● **Trecho selecionado**

----

Há algumas décadas, a euforia produzida pela implosão da URSS e a ascensão dos EUA à condição de potência global hegemônica, fez um escritor norte-americano proclamar o fim da história. Em pouco tempo, porém, a história retornou ainda mais desafiadora.

Sob a dupla Putin e Medvedev, a Rússia recuperou seu poder e estreitou relações com o regime de Pequim. A China parece estar predestinada a se tornar a locomotiva econômica do planeta. Os primeiros indícios de uma reconfiguração do equilíbrio instável entre os atores na cena internacional podem ser vistas na Ucrânia e na Venezuela. Os russos retomaram o controle da Criméia, conquistada e povoada por eles há alguns séculos. O ocidente apóia o regime de Kiev, mas as sanções econômicas da UE e dos EUA contra a Rússia só prejudicaram os agricultores europeus. A Venezuela recebeu garantia de apoio militar chinês e russo em caso de invasão norte-americana.  Os refugiados da Síria, cujo regime se mantém de pé com ajuda russa apesar de intensa pressão da Casa Branca, começam a produzir rachaduras no sistema europeu.

----

● **Dados fornecidos**
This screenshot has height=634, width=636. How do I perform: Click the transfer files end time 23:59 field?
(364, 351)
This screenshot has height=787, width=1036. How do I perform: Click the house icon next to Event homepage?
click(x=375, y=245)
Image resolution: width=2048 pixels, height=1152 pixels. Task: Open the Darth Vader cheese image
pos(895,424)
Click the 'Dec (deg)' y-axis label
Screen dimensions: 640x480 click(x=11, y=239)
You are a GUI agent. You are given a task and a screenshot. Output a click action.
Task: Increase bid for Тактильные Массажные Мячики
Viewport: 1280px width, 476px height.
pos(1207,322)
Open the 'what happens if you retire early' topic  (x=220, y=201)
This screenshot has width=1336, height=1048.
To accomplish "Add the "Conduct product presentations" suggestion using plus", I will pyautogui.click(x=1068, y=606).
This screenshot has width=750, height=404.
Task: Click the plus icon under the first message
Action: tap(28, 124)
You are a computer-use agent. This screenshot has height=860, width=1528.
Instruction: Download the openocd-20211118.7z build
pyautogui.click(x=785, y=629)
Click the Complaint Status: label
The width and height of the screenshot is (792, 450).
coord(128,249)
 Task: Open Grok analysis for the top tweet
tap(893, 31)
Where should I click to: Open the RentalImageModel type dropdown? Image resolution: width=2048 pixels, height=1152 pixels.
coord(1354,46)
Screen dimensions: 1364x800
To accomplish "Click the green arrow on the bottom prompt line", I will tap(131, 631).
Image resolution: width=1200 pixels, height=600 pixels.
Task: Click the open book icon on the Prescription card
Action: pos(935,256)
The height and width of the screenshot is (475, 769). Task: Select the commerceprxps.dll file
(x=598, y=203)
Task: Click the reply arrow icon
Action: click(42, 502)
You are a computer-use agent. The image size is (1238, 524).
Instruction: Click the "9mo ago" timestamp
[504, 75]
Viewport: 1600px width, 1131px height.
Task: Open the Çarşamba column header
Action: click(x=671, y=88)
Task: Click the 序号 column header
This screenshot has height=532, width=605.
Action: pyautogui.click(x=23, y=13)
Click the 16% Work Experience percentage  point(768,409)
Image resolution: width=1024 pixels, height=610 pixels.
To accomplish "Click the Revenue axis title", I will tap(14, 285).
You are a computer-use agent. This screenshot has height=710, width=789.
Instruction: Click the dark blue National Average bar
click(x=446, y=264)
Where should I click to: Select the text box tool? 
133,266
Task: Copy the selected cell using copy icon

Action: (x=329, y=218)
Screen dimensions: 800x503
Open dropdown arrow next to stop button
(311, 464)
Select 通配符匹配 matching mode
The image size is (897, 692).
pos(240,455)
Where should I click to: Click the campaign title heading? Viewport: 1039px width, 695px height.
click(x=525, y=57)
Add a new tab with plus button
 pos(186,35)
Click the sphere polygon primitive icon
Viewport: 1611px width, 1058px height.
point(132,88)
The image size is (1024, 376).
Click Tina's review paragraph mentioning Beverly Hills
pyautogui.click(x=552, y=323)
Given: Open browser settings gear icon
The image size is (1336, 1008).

----

● **Lista de tarefas**
[1] Segundo o trecho, que garantia a Venezuela recebeu?
[2] De acordo com o trecho, por que um escritor norte-americano proclamou o fim da história?
[3] Reproduza fielmente a parte do trecho que começa nas palavras "Sob a dupla" e termina depois de "no sistema europeu.".

● **Respostas em ordem**
[1] Garantia de apoio militar chinês e russo em caso de invasão norte-americana.

[2] Ele fez isso movido pela euforia produzida pela implosão da URSS e pela ascensão dos EUA à condição de potência global hegemônica.

[3]
Sob a dupla Putin e Medvedev, a Rússia recuperou seu poder e estreitou relações com o regime de Pequim. A China parece estar predestinada a se tornar a locomotiva econômica do planeta. Os primeiros indícios de uma reconfiguração do equilíbrio instável entre os atores na cena internacional podem ser vistas na Ucrânia e na Venezuela. Os russos retomaram o controle da Criméia, conquistada e povoada por eles há alguns séculos. O ocidente apóia o regime de Kiev, mas as sanções econômicas da UE e dos EUA contra a Rússia só prejudicaram os agricultores europeus. A Venezuela recebeu garantia de apoio militar chinês e russo em caso de invasão norte-americana.  Os refugiados da Síria, cujo regime se mantém de pé com ajuda russa apesar de intensa pressão da Casa Branca, começam a produzir rachaduras no sistema europeu.